When I got up this morning, I had an itching to bake breakfast. I skimmed through my “breakfast” folder on pinterest & found these delicious super, cinnamon muffins. It’s a bit of work, but well worth it.
What did you have for Saturday breakfast?
(Please pin any pictures, if you like this post)
Here’s the recipe I used, with a few notes on involving your kids!
Simply Sinful Cinnamon Muffins
Adapted from King Arthur Flour recipe (www.KingArthurFlour.com)
1/3 cup brown sugar, packed
1/4 cup diced pecans
1/4 cup rolled oats
1/2 cup flour
3 tablespoons soft butter
Mix the ingredients together until crumbly. Set aside.
4 tablespoons butter
3/4 cup brown sugar
2 tablespoons ground cinnamon
3 to 4 tablespoons water
Mix butter/brown sugar/cinnamon together. Add enough water to make filling with a soft, pudding-like consistency. Set it aside.
1/2 cup (1 stick) butter, melted
3/4 cup milk
2 large eggs
1 3/4 cups flour
1/2 cup rolled oats
2 tablespoons cornstarch
3/4 cup granulated sugar
1 tablespoon baking powder
1/2 teaspoon salt
1/4 teaspoon ground nutmeg
1/2 cup white chocolate chips
In a large bowl, whisk together the melted butter, milk, and eggs. In a separate bowl, whisk together the dry ingredients, including the chips. Add the dry mixture to the liquid, stirring just until combined.
Cream Cheese Drizzle
1-2 ounces cream cheese, softened
1 cup powdered sugar
1-2 tablespoons water
Combine cream cheese & sugar. Add water to make consistency of drizzle.
Preheat your oven to 400°F. Line a 12-cup muffin pan with cupcake papers. I am glad I did not spray because it might be difficult to remove muffins from the pan.
If you have several kids wanting to help you, let one make the topping, one make the filling, one make the batter & one make the drizzle. Work together to make the muffins.
Divide half the batter evenly among the muffin cups. Dollop 2 teaspoons cinnamon filling onto each muffin, then top with the remaining batter. Sprinkle with topping, pressing it in lightly.

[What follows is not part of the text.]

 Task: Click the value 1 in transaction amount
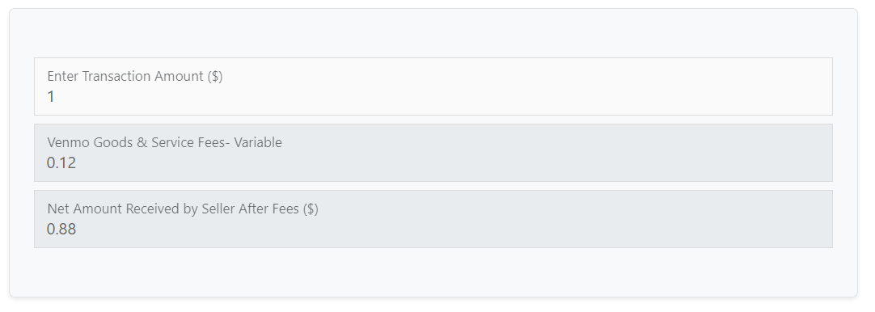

Bake the muffins for 20 to 25 minutes, or until they’re golden brown. Remove them from the oven, and wait 5 minutes before transferring them from the pan to a rack to cool.
My muffins overflowed, so you might not fill them over the brim of the muffin pan 🙂
Yield: 12 muffins.
What’s your favorite Saturday breakfast?